Der Bauernsohn Don José verlässt sein Dorf und zieht als Sergeant nach Sevilla. Dort beobachten die Soldaten faszinierend, die herausströmenden Mädchen der Zigarettenfabrik, unter ihnen Carmen, die für Ihre Reize genauso ist wie für ihre Unabhängigkeit, verletzt eine Kollegin und wird festgenommen. Don José erhält den Befehl, sie ins Gefängnis zu bringen, doch Carmen verdreht ihm den Kopf. Er lässt sie entkommen und wird selbst degradiert. Ein kurzes Verhältnis folgt, doch während Carmen sich nicht binden will, steigern sich Don Josés Gefühle in Besessenheit. Er verlässt Micaёla, das sanfte und fromme Mädchen aus seiner Heimat und folgt Carmen in die Berge, in eine Welt jenseits bürgerlicher Ordnung. Als er ihretwegen seine Stellung verliert, schließt er sich einer Schmuggelbande an. In der Immlinger Inszenierung verhelfen diese Schmuggler Frauen zur Flucht, die vor gewalttätigen und unterdrückenden Männern fliehen wollen, ein Einfall der Regie, um Carmens weiblichen Freiheitsdrang zu unterstützen. In den Bergen, im Kreis der Schmuggler, legt Carmen für sich die Karten, und sieht darin unmissverständlich den Tod. „Die Karten lügen nicht“, sagt sie gefasst. Diese Szene untermauert ihren ungebrochenen Willen, den Weg zu gehen, den sie für richtig hält, auch wenn er den Tod bedeutet. Als Carmen sich dem gefeierten und charismatischen Torero Escamillo zuwendet, verliert Don José vor Eifersucht und Besitzansprüchen völlig die Kontrolle. Vor der Arena fleht er sie an, zu ihm zurückzukehren. Doch Carmen bleibt bei ihrer Entscheidung, frei zu leben und zu lieben, wen sie will. Don José tötet sie, unfähig ihre freie Entscheidung zu akzeptieren.

Anastasiya Matyniuk singt und spielt die Carmen mit dunklem, klangvollem Mezzosopran und einer sehr attraktiven Bühnenpräsenz.

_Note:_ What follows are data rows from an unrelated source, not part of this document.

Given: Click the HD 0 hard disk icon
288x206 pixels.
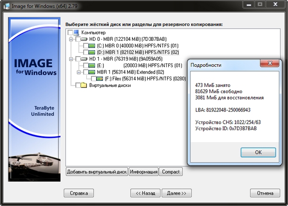Looking at the screenshot, I should coord(85,38).

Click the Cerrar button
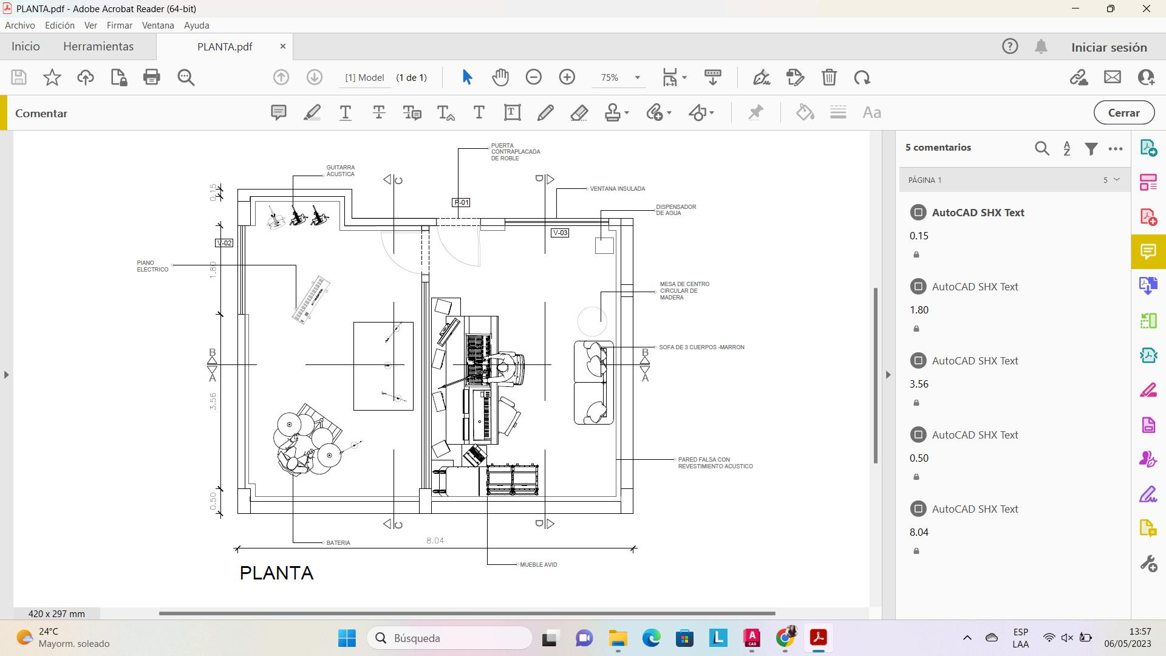click(x=1123, y=113)
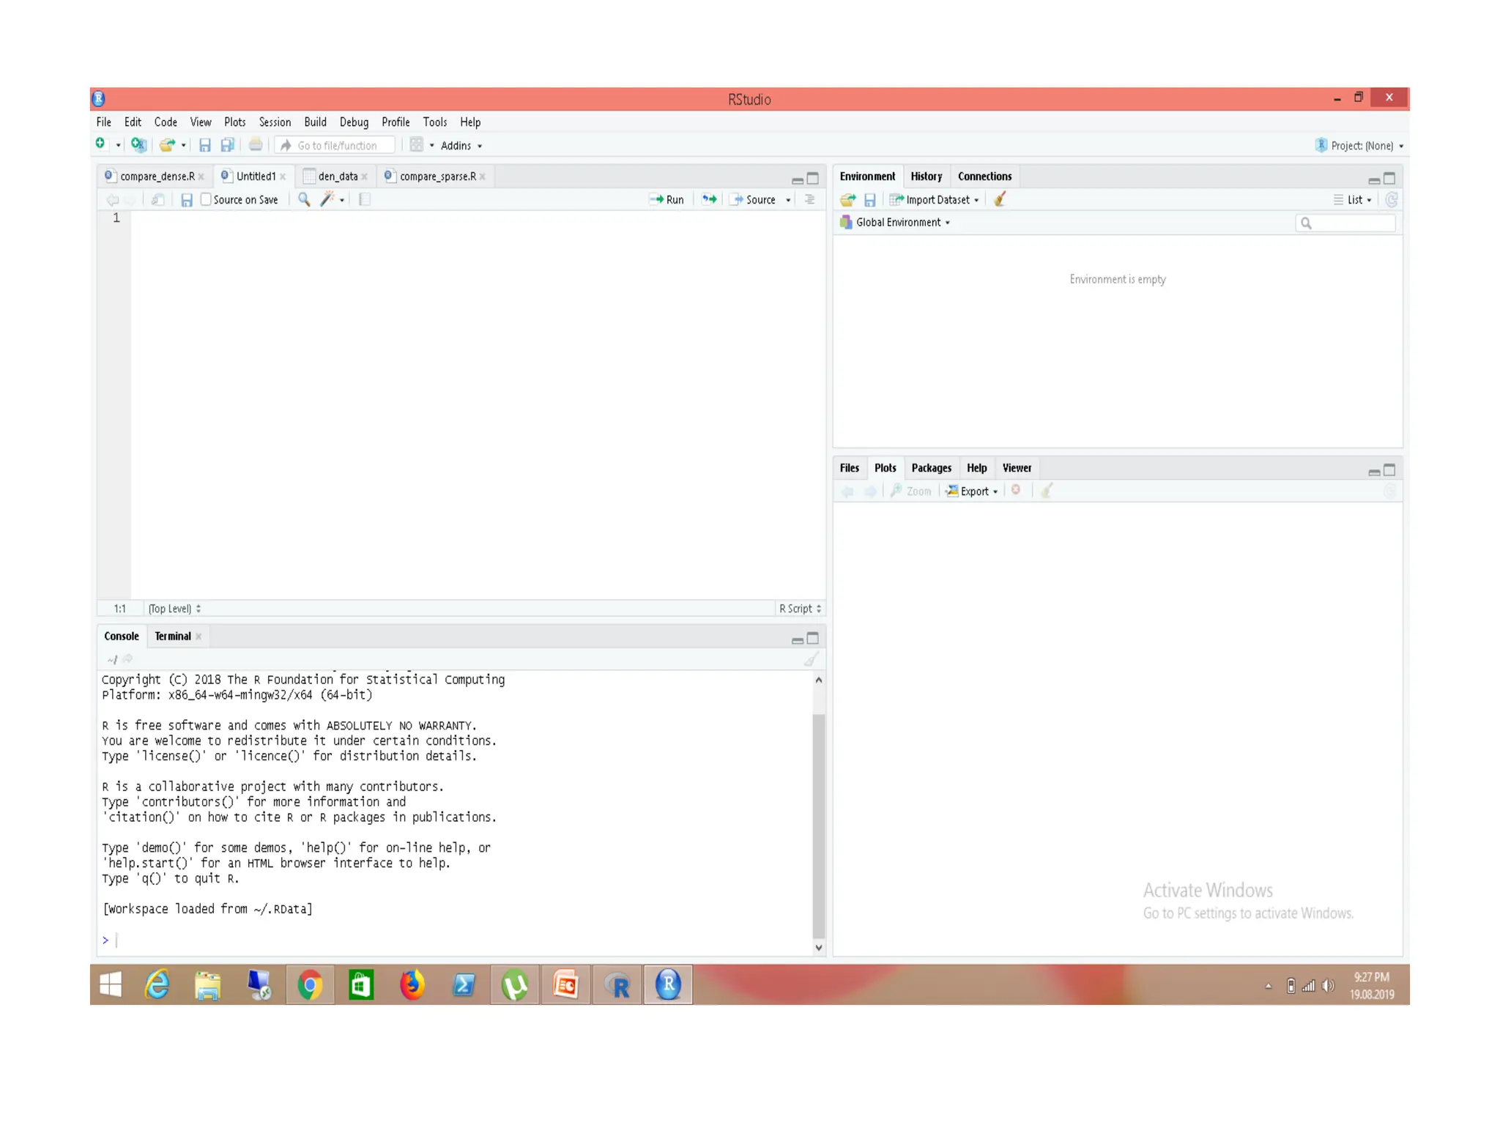
Task: Click the save workspace icon in Environment
Action: click(x=869, y=199)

Ihre Carmen ist nicht die große Verführerin, sondern die junge Frau, stolz und frei, mit innerer Haltung zu ihren Werten. Joseph Dahdah beeindruckt in seiner Rolle als Don José mit leidenschaftlicher Intensität. Sein lyrischer Tenor bringt emotionale Tiefe. Er gestaltet den Absturz vom Sergeanten zum Getriebenen glaubhaft echt. Anton Keremidtchiev gibt dem Escamillo stimmliche Autorität. Er ist das Gegenbild zu Don José, sicher, selbstbewusst, in sich ruhend. Aistė Piliba als Micaёla singt mit leuchtendem, strahlendem Sopran. Micaёla ist nicht naiv, sie spürt die Gefahr für Don José, möchte ihn aus Überzeugung zurückholen und gewinnt dabei selbst an Stärke. Die Musik Bizets klingt so wunderschön, sie ist farbenreich, mitreißend und voller klanglicher Kontraste. Unter der musikalischen Leitung von Cornelia von Kerssenbrock entfaltet das Festivalorchester Immling eine differenzierte Interpretation. Die Habanera klingt verführerisch und kühl zugleich. Das Torero-Lied strahlt vor Selbstbewusstsein. In den Ensembles und Chorpassagen, erleben wir den Klang in voller Kraft. Es singt und spielt wie immer hervorragend der Festivalchor Immling, der Extrachor und der Kinderchor. Alles unter der Leitung von Cornelia von Kerssenbrock. Besonders in den leisen und innigen Momenten, die Arie Micaёla oder im letzten Duett Carmen und Don José, zeigt sich von Kerssenbrocks Gefühl für musikalische Dramaturgie und emotionale Balance.
Immling bietet eine musikalisch starke Carmen, die nicht nur unterhält und berührt. Das Bild der Titelheldin in einem neuen Licht. Kein Opfer, sondern eine Frau, die ihren Weg kennt, ihn geht und dafür alles riskiert.